When to Seek Urgent Care
While many injuries don’t require a trip to the Emergency Room, still some require a medical assessment. At Plessen Healthcare we like to say that not all urgencies are emergencies. Many injuries can be handled by our experienced, professional staff at Urgent Care. Plessen Urgent Care is here for non-life-threatening injuries.
Heat Exhaustion and Heat/Sun Stroke
- Know the signs. High temperatures and humidity can cause life-threatening illness if untreated. Avoid strenuous activity in high temperatures and drink plenty of fluids. If you or the patient experience heavy sweating, fatigue, excessive thirst, muscle cramps, dark urine, faintness, nausea, and headaches, seek medical attention at Urgent Care.
- When to head to the Emergency Room: Call 911 or head straight to the ER if you or the patient experience temperatures of 103F or higher, vomiting, seizures or unconsciousness. These symptoms can indicate heatstroke which can cause lasting brain damage and be life-threatening.
Tears and Breaks
- With onsite digital x-ray and trained Radiology Technologists on staff, Plessen Urgent Care can handle most broken bones, strains and sprains.
- When to head to the Emergency Room: Bone breaks of the rib, sternum, spine, skull, facial, pelvic, lumbar, and multiple body fractures should be handled at the ER. Additionally, if the bone has protruded the skin or if the patient is disoriented or unconscious.
- Second Degree burns and sunburns can be treated at Urgent Care. These are burns that are red, blistered, swollen, and painful.

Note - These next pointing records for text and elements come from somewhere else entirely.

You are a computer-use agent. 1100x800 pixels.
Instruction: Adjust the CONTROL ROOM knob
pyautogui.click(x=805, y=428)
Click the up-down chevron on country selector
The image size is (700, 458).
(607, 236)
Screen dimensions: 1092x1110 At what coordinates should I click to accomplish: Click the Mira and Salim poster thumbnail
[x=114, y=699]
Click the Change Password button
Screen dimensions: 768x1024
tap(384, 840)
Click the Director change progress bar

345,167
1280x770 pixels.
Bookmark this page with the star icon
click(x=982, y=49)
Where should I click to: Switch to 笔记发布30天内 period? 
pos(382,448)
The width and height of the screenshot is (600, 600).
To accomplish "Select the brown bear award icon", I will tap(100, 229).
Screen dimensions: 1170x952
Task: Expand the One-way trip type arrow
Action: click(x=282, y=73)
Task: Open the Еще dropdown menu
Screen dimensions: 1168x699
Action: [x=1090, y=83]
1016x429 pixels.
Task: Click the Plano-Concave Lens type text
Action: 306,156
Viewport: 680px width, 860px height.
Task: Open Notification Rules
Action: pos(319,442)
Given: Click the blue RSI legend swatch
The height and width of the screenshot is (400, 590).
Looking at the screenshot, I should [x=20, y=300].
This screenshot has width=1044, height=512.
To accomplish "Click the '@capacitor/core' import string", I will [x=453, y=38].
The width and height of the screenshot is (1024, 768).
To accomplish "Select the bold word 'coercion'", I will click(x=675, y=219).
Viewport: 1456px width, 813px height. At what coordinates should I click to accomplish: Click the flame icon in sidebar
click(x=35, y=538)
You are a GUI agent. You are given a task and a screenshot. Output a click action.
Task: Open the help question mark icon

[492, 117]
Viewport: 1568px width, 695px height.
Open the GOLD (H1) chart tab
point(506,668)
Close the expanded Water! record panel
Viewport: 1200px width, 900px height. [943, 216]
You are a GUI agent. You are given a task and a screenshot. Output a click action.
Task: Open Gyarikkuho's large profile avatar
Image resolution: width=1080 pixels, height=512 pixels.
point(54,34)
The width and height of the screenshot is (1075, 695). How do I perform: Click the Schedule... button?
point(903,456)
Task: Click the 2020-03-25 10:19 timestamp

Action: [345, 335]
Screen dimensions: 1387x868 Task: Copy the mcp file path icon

- When to head to the Emergency Room: You should proceed directly to the ER for third and fourth degree burns or burns that cover more than 8% of the patient’s body.
- Avoid long waist at the ER and head to Urgent Care with non-life-threatening wounds, minor bites, and cuts or lacerations that have straight edges and may require stitches.
- When to head to the Emergency Room: If a wound won’t stop bleeding or has spurting blood from a vein or artery, or you can see through to muscles and bone, head directly to the ER.
- Unfortunately, summer heat and beach picnics can lead to food spoilage and resulting cases of food poisoning. If you have a stomach bug or suspect food poisoning, head to Urgent Care.
- When to head to the Emergency Room: If the patient has a fever of 101 or higher, severe dehydration, trouble swallowing or blood in their stool, seek treatment at the ER.
- Bumps and blows to the head can be serious, especially in children. Watch for signs of severe headache and nausea. If you or your child experiences these without loss of consciousness, head to Urgent Care immediately.
- When to head to the Emergency Room: If the injured person has lost consciousness, experiences disorientation or vomiting, head straight to the ER.
Whenever in doubt of illness or injury, head to Urgent Care for evaluation. Plessen Urgent Care is open seven days per week: Monday through Friday from 7 am to 7pm, Saturday and Sunday from 8am to 2 pm in Sunny Isles on St Croix.